▶ **Page extract**
::::

A miniature golf course manufacturer in Rochester, New York State employed 200 staff. New York State ran out of hollow logs which were used for obstacles, so the company had to import hollow logs from the South (eight car loads at a time). A dozen artists hand-painted the logs. Soon solid logs were imported and bored hollow (a feeling my previous girlfriends can empathise with.) An average player would take 45 minutes to play a round, and generally would play the course twice.

The Nation speculated on the popularity of the game. "The search for superiority is one reason. Golf is a gentleman's game - and who does not crave at least the accoutrements of gentlemanliness?"

In 1969, humanity landing upon the lunar surface captured the spirit of the nation, so in 1930, mankind hitting a small ball into a small hole proved equally inspirational.
The 1930 "minigolf gold rush" had begun, and the attempts to get rich quick were made all the more poignant in view of the worsening economic situation in the States. Many of the new courses had slogans to catch the public’s attention such as "a snappy course on a snappy site", "don't think it's simple, it's not." And "fun exercise in the sunshine, which means health and happiness!"

Taylorville (Illinois) intriguingly had "women free on Wednesday night" - the course was lit by twenty 200-watt lamps with 14-inch reflectors - though some of the courses still required the player to use a niblick (wedge). Maple Shade miniature golf course had "Ladies’ day every Monday, Wednesday and Friday" offering them "beautiful flowers " and "shady trees". Many courses hired orchestras. The LA Times reported that putting seemed to come naturally to women on account of their hereditary gift of being able to wield a broom every day.

The Oakland Tribune newspaper sponsored a competition with a men’s first prize of an Austin car and, for the leading lady, a radio. Second prize was a watch for both sexes.
Outdoor courses were landscaped and equipped with snack bars and cafés, indoor cafés were painted and modelled as if they were outdoor courses -some of them even provided caddies (admittedly club choice and yardage would not have posed a great problem whilst caddying.)

Many courses reflected different concepts from the Wild West to the wonders of China. The Great Wall was a favourite obstacle. These courses became early forerunners of American theme parks.

Miniature Golf Courses of America Inc made replicas of Yellowstone Park, Puget Sound and the Grand Canyon using the slogan "see the US with a putter." At a time in American society when the polarisation between rich and poor was growing ever greater, these courses proved to be socially inclusive and egalitarian - more so than any "real" golf course. Millions of Americans who wanted to play a round of golf found it either too expensive or exclusive. They could easily play a round of minigolf and talk afterwards about being three under at the turn, or how they beat the course record. Not at some swanky elitist country club with strict rules and dress code but at a friendly neighbourhood minigolf course. Maybe you weren't playing Augusta, Georgia but you were playing with gusto at George’s.

As the world depression deepened, a socio-economic climate was being created where world events, unemployment, poverty and bankruptcy made a single individual look helpless, small, powerless and insignificant. The Miniature golf course reversed these feelings. You became Gulliver in Lilliput, a Titan towering over the teeny tiny fairways. 25 cents gave you egress to a wee wonderland, a fantastical world far removed from the sad tawdriness of real life. Germany turned to fascism, Canada voted the government out of office, Britons became annoyed, had a few punch-ups with the Blackshirts and wrote cross letters to newspapers, and Americans picked up putters and golf balls.

::::

▶ **Excerpted records**
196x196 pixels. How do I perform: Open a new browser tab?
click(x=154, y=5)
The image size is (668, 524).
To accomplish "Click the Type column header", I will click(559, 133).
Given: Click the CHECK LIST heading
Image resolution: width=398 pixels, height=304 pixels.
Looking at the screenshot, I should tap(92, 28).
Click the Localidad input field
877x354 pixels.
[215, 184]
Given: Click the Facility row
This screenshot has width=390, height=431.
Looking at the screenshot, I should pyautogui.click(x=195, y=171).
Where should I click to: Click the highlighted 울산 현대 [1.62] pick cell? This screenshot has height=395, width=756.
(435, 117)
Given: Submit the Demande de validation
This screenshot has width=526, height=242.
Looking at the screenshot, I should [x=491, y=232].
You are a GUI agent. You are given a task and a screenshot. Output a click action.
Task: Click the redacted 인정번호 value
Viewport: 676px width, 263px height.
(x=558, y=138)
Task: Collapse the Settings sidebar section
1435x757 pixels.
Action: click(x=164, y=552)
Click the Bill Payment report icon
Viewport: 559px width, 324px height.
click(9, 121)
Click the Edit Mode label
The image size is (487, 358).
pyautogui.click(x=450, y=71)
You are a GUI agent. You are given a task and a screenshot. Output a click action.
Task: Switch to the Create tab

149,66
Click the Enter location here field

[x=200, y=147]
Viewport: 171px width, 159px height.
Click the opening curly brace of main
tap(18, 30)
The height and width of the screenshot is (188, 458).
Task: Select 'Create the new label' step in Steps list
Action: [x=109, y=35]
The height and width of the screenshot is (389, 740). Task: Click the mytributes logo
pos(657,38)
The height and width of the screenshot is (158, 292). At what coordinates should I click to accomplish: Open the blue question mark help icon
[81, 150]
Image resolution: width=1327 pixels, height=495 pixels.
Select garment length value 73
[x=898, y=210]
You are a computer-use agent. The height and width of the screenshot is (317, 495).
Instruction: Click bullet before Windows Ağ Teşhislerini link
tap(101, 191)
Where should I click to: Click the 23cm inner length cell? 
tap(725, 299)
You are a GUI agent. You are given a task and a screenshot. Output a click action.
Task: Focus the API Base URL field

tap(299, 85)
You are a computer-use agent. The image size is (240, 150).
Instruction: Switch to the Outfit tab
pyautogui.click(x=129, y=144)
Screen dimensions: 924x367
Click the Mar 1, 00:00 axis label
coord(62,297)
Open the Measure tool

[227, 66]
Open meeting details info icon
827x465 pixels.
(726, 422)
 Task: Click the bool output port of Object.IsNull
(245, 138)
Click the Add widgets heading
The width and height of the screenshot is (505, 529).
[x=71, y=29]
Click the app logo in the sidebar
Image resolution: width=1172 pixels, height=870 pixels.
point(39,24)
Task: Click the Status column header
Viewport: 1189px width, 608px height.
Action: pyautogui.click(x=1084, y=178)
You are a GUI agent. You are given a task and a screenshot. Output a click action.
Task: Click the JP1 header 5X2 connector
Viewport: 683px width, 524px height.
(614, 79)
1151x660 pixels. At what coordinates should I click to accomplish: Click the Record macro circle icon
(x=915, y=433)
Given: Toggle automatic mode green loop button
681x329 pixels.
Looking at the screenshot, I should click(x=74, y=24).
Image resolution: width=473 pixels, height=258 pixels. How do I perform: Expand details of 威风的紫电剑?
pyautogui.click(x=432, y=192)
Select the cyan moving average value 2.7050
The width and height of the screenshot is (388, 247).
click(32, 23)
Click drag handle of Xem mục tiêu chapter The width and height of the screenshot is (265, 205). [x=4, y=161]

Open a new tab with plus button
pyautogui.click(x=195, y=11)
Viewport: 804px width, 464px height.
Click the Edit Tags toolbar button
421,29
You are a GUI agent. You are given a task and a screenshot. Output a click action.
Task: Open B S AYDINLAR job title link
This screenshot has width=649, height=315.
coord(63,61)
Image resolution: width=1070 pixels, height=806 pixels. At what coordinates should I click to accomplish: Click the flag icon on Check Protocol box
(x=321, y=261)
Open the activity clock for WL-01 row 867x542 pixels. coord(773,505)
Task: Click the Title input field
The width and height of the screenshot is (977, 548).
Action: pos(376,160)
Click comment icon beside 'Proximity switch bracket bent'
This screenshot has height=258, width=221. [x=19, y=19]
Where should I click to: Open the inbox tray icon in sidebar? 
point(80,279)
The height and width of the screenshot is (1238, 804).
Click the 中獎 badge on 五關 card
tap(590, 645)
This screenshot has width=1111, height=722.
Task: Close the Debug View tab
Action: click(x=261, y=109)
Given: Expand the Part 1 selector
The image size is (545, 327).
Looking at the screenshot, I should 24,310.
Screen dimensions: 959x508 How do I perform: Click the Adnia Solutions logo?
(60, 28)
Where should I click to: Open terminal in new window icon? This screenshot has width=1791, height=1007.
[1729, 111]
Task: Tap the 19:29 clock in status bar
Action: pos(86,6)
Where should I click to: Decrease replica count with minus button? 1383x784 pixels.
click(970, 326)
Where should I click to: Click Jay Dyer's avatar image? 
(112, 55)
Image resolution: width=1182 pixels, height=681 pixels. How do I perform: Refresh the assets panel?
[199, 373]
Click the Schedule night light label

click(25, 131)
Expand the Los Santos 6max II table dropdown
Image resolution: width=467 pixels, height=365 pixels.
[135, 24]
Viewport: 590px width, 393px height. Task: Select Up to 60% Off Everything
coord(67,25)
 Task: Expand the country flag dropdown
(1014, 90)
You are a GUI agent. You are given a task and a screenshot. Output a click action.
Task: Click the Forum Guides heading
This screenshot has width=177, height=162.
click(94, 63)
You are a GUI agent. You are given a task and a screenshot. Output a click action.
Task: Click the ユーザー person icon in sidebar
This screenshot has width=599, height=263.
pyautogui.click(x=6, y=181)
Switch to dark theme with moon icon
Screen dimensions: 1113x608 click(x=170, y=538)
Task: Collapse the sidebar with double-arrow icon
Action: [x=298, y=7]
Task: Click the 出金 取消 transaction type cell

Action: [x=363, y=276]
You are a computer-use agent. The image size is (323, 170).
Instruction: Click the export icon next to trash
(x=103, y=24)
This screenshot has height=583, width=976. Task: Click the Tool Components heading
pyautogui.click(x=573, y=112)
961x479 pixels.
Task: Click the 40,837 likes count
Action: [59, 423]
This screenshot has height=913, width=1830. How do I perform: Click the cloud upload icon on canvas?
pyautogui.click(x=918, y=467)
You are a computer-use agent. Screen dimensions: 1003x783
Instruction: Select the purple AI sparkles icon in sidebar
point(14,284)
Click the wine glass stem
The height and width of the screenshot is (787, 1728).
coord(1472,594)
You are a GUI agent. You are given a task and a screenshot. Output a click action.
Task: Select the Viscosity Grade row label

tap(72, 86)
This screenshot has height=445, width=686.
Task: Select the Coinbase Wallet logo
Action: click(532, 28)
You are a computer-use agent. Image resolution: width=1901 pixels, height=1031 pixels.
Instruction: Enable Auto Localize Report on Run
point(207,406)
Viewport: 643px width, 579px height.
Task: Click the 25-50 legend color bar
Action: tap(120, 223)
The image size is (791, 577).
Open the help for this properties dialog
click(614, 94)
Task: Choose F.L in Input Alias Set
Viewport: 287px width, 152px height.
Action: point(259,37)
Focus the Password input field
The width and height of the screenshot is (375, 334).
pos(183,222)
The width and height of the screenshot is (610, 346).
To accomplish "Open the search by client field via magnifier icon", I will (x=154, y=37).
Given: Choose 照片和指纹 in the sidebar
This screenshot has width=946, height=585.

::::

▶ **Directions for this task**
Reproduce a portion of the miniature golf text word for word, beginning at the words "Taylorville (Illinois) intriguingly" and stopping after "for both sexes.". Rely only on the miniature golf text, not on the records.

▶ **Worked solution**
Taylorville (Illinois) intriguingly had "women free on Wednesday night" - the course was lit by twenty 200-watt lamps with 14-inch reflectors - though some of the courses still required the player to use a niblick (wedge). Maple Shade miniature golf course had "Ladies’ day every Monday, Wednesday and Friday" offering them "beautiful flowers " and "shady trees". Many courses hired orchestras. The LA Times reported that putting seemed to come naturally to women on account of their hereditary gift of being able to wield a broom every day.

The Oakland Tribune newspaper sponsored a competition with a men’s first prize of an Austin car and, for the leading lady, a radio. Second prize was a watch for both sexes.